» **Il problema**:
Secondo l'articolo sui proiettili all'uranio, in quante delle aree ispezionate in Kosovo il rapporto dell'Unep ha trovato tracce radioattive?

La Stampa
Lunedì 8 Gennaio 2001
Londra, proiettili all’uranio anche nelle esercitazioni
Gli scienziati: pericolose per 10 anni le polveri radioattive
http://www.lastampa.it/LST/ULTIMA/LST/NAZIONALE/CRONACHE/PASSARINI.htm
Paolo Passarini
corrispondente da LONDRA

Con ritardo rispetto ad altri Paesi Nato, ma con crescente accelerazione, la vicenda dei proiettili all’uranio esaurito sta diventando un caso politico anche in Gran Bretagna. Stava già montando nei giorni scorsi, soprattutto dopo la pubblicazione del rapporto dell’Unep (United Nations Environment Program) sul ritrovamento di tracce radioattive in otto su 11 aree ispezionate in Kosovo. Ma è da ieri, da quando cioè il ministero della Difesa ha ammesso l’uso di proiettili all’uranio in un certo numero di esercitazioni delle truppe britanniche, che l’espressione «Bosnia War Syndrome» ha cominciato a tambureggiare attraverso i media, sovrapponendosi e poi aggiungendosi all’eco di un’altra espressione diventata tristemente popolare, «Gulf War Syndrome». Perchè nel Regno Unito le due vicende si legano e la nuova rinforza lo sgradevole ricordo della prima, ormai vecchia di 10 anni ma mai convincentemente chiarita.

Il ministero della Difesa - va sottolineato - non ha affatto ammesso che le esercitazioni con l’uranio abbiano provocato dei danni a militari o civili. Anzi. Un portavoce ha sostenuto che le esercitazioni sono avvenute sotto il diretto controllo dell’istituto sanitario nazionale ed ha escluso ogni possibile rischio. Ma la vicenda non è così semplice. Se i proiettili all’uranio sono privi di rischi - si chiede l’opinione pubblica - come mai lo stesso ministro delle forze armate, tuttora in carica, dichiarò già mesi fa alla Camera dei Comuni che il suo ministero era a conoscenza della loro pericolosità già da 10 anni? E, come mai, durante la Guerra del Golfo, proprio una circolare della difesa avvertì i militari britannici in Arabia Saudita dei grossi rischi connessi a quell’arma?

La risposta delle autorità militari è sempre la stessa: non esistono prove di un rapporto tra l’uso dei proiettili all’uranio e l’insorgere di malattie in quantità statisticamente abbastanza rilevante per poter parlare di una «sindrome della guerra in Bosnia» ora, come di una «sindrome della guerra del Golfo» in passato. Ma l’Associazione dei veterani impugna, per il passato, un’indagine della Camera dei Comuni dalla quale risulta che 500 dei britannici impiegati nel Golfo sono morti di malattia e 3 mila hanno accusato sintomi. E, del resto, negli Stati Uniti, dove la «sindrome» non è mai stata ufficialmente riconosciuta, sono proprio le cifre ufficiali a indicare in 20 mila il numero dei militari morti per «malattia non diagnosticata» su un totale di circa 700 mila impiegati nel Golfo.

» **Informazioni mostrate**:
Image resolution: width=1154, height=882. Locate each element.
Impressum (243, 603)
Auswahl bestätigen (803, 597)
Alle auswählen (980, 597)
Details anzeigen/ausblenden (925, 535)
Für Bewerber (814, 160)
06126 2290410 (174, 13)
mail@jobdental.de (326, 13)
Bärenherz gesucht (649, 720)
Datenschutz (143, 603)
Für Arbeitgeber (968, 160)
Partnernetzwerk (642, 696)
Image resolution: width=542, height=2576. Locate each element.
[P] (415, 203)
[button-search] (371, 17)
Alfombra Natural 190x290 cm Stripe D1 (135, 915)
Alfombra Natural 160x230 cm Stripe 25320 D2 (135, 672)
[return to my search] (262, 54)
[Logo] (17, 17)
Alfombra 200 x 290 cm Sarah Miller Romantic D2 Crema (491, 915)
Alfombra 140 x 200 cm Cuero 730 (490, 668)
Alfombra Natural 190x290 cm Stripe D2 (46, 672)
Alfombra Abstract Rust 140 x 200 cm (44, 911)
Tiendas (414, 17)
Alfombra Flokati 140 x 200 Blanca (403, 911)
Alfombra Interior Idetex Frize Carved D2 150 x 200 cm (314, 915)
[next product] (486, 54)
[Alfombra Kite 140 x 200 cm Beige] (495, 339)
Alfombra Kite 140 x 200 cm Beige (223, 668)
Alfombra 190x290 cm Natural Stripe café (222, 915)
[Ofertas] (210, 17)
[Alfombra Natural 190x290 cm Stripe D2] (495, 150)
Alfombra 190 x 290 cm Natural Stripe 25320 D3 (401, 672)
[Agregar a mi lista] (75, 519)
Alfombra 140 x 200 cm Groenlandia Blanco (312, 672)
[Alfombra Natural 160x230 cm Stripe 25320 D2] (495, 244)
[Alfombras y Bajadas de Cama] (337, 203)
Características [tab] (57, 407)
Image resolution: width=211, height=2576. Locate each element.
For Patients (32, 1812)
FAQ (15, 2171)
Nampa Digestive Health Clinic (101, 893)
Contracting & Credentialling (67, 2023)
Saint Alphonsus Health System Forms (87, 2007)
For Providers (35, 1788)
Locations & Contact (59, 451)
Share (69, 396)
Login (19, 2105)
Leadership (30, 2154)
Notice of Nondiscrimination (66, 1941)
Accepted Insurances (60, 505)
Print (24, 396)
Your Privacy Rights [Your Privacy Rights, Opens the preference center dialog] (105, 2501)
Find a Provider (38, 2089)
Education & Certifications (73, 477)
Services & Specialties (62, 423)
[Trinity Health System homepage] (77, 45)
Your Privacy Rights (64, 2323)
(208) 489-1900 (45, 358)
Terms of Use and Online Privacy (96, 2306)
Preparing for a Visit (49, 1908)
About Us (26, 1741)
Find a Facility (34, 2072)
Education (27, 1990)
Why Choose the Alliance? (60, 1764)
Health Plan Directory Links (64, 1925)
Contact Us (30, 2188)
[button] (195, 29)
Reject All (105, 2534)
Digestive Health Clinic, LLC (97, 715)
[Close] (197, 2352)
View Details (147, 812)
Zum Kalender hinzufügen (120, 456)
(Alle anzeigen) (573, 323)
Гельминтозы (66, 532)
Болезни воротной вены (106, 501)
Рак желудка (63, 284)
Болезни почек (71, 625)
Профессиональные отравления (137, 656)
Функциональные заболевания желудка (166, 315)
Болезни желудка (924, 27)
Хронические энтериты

» **Risposta all'esercizio**:
In otto delle 11 aree ispezionate.